Dataset rows:

* * *

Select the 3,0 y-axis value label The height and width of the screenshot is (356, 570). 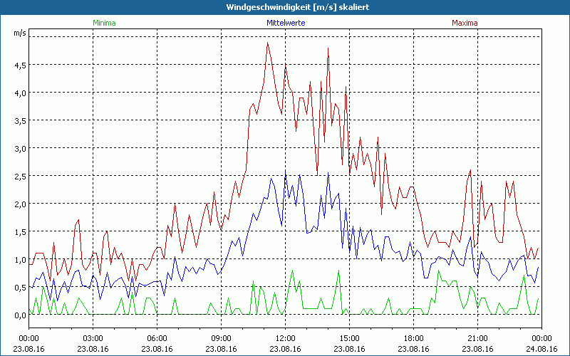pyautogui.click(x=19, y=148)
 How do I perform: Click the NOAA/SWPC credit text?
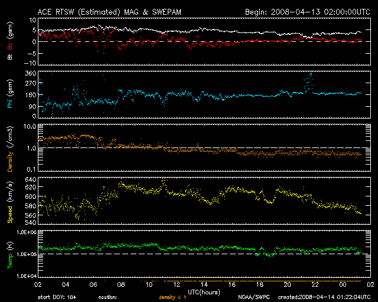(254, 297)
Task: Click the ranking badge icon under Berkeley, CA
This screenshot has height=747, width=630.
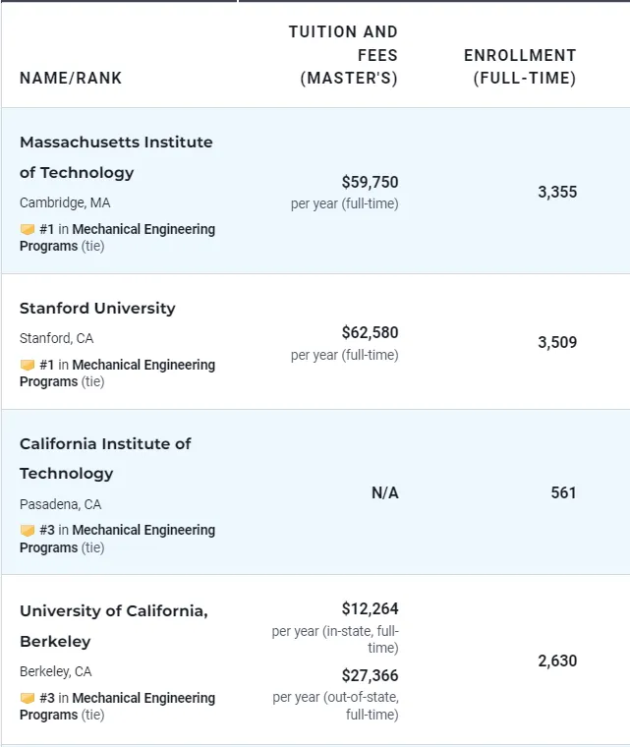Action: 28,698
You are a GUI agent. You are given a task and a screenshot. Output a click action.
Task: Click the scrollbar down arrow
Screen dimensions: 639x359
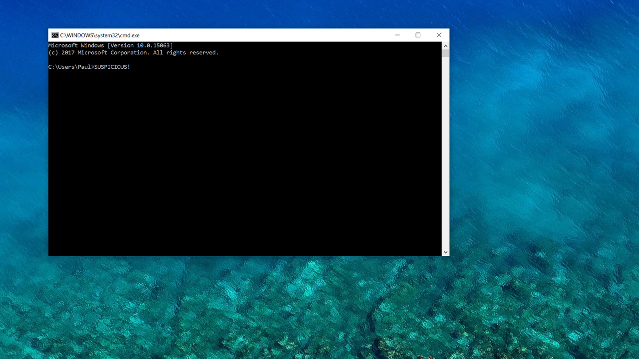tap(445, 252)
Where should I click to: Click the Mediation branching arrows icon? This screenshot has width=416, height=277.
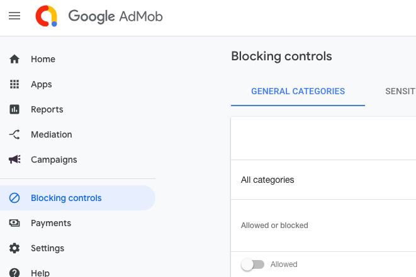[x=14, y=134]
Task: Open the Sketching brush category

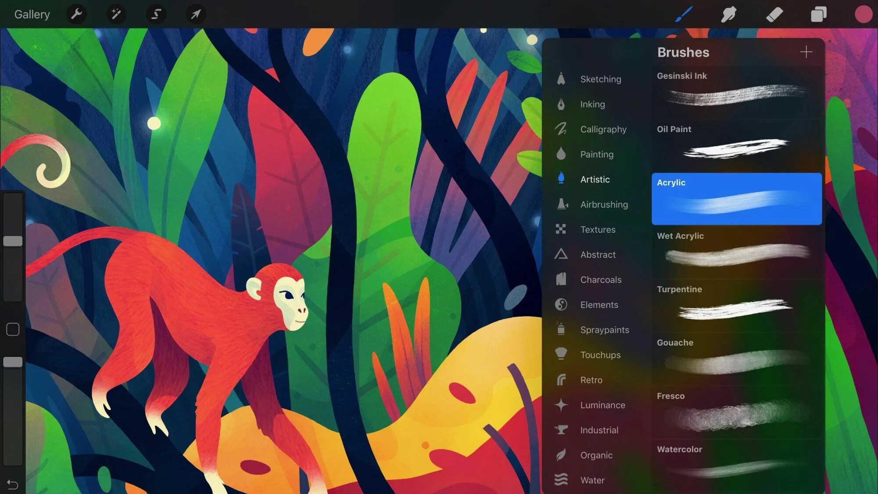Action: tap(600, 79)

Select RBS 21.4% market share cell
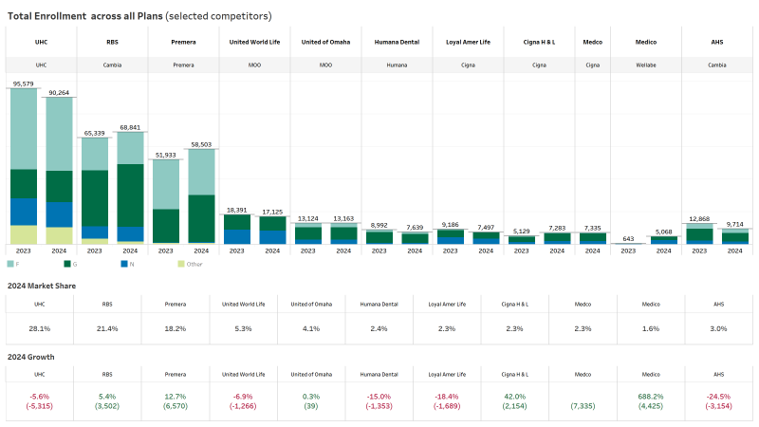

* * *

▶ [GIVEN EXERCISE] Update the records from the line containing "Task: Open the Sketching brush category" through the end, changing "Sketching" to "Painting" and keeping everything else identical. Give only that part, without the pictures.

▶ [EXERCISE OUTPUT]
Task: Open the Painting brush category

Action: tap(600, 79)

Select RBS 21.4% market share cell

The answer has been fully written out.